Ockrent avait obtenu l'autorisation de Bani Sadr, alors proche collaborateur de Khomeiny.

Dans sa cellule, Hoveyda est recroquevillé sur sa couchette, portant un méchant pantalon, une calotte de velours et des chaussettes blanches. Il est loin le souvenir de l'homme élégant en complet Smalto, l'orchidée à la boutonnière et l'éternelle pipe à la bouche. Désabusé et sans illusion sur son sort, il n'est plus que l'ombre du brillant homme politique qu'il fut.

"Nous sommes de la télévision française, monsieur, de la troisième chaîne, attaque Ockrent en préambule. Nous avons l'autorisation de parler avec vous. Il y a tant de gens qui attendent de vos nouvelles."

Esquissant un sourire, Hoveyda répond : "On ne m'oublie donc pas en France."

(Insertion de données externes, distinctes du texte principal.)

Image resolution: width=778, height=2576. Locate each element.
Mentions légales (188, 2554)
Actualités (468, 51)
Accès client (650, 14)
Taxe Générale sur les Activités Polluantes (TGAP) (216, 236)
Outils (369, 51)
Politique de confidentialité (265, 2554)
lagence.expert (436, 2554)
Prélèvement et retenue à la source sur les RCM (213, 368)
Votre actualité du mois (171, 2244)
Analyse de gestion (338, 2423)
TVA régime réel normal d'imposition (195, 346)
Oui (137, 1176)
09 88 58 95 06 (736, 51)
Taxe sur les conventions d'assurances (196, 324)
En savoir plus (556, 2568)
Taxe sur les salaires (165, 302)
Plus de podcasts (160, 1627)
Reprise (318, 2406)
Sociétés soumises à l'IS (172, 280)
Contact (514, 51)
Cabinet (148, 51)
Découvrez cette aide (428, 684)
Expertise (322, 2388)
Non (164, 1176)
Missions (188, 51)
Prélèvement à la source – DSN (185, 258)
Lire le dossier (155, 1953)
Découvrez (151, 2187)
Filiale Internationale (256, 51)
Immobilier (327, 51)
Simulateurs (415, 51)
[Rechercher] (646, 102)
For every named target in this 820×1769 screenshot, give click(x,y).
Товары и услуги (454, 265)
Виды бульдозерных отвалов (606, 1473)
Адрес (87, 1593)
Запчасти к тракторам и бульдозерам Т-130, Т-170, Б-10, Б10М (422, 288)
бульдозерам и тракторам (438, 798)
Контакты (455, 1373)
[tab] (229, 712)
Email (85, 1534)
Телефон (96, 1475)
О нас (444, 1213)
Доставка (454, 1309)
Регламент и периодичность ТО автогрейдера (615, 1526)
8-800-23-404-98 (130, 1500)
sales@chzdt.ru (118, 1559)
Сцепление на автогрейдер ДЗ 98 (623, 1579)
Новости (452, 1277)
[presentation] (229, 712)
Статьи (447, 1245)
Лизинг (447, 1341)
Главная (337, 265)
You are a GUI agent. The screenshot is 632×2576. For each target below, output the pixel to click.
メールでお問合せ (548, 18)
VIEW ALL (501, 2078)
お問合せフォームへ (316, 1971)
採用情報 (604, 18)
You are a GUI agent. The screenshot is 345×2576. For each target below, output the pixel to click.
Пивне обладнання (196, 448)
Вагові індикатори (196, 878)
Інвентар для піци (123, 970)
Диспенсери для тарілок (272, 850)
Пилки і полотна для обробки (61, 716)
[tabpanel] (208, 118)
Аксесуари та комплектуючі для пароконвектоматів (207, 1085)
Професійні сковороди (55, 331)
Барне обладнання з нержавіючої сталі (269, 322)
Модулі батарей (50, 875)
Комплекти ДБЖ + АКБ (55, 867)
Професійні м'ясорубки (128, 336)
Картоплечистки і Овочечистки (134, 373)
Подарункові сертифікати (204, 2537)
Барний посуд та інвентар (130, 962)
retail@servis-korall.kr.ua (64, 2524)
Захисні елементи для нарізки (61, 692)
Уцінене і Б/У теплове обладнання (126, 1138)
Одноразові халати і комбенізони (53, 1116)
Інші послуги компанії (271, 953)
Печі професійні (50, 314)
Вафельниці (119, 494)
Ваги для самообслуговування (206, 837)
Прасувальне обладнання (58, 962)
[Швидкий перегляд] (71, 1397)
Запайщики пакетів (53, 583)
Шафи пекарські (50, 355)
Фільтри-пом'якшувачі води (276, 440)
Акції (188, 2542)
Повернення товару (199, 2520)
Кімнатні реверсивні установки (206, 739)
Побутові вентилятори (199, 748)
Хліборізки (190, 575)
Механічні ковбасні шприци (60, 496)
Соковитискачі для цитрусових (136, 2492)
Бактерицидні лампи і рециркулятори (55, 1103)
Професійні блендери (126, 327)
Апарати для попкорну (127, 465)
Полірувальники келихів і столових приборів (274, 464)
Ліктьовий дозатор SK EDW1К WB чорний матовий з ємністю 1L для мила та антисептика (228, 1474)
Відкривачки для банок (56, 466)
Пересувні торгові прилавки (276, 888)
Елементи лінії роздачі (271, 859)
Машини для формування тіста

D'emblée, Christine Ockrent s'installe dans le rôle du procureur, commençant l'interview par une diatribe contre le régime du shah, sans doute pour donner des gages aux nouvelles autorités. Elle attaque Hoveyda, s'imaginant être dans l'enceinte d'un tribunal : "Saviez-vous quel genre de torture était pratiqué dans vos prisons ?"

Alors qu'Hoveyda rétorque qu'il l'ignorait, l'inquisitrice revient à la charge d'un ton agressif : "Comment le Premier ministre pouvait-il ne pas être au courant de ce qui se passait ?"

Hoveyda, acculé dans ses retranchements, lâche : "Je ne suis pas responsable. C'était un domaine réservé (du shah)"

Ockrent tente pour finir d'inciter Hoveyda à critiquer le shah, mais l'ancien Premier ministre ne donne pas dans le panneau. Néanmoins, elle lui pose la question qui tue : "Pourquoi pensez-vous que le shah a ordonné votre arrestation ? Vous considérez-vous comme une victime de l'ancien régime ?"

C'est à ce moment-là que Hoveyda admet amèrement : "Je pense que je suis devenu un bouc émissaire."

Hoveyda à la morgue.jpg

Les critiques du reportage

Le reportage fut diffusé à la télévision deux semaines plus tard (Hoveyda avait été abattu dans sa prison le 7 avril après un simulacre de procès) et suscita de profondes protestations.

Le Figaro s'indigna : "C'est une affaire révoltante. Un journaliste n'a pas le droit de prendre part à une telle mascarade. On n'interroge pas un prisonnier politique dans sa cellule avec ses ennemis à côtés. On ne lui demande pas s'il est coupable ou non. On n'essaye pas de lui extorquer des déclarations qui pourront ensuite être utilisées contre lui et l'envoyer au gibet. La question n'est pas de savoir si Hoveyda est coupable ou non. La question est que ce n'est pas à Mme Ockrent d'en décider, et qu'en lui posant des questions sur la torture, elle se conduit comme un accusateur, pire, comme un provocateur, pour ne pas dire un espion à la solde de la prison."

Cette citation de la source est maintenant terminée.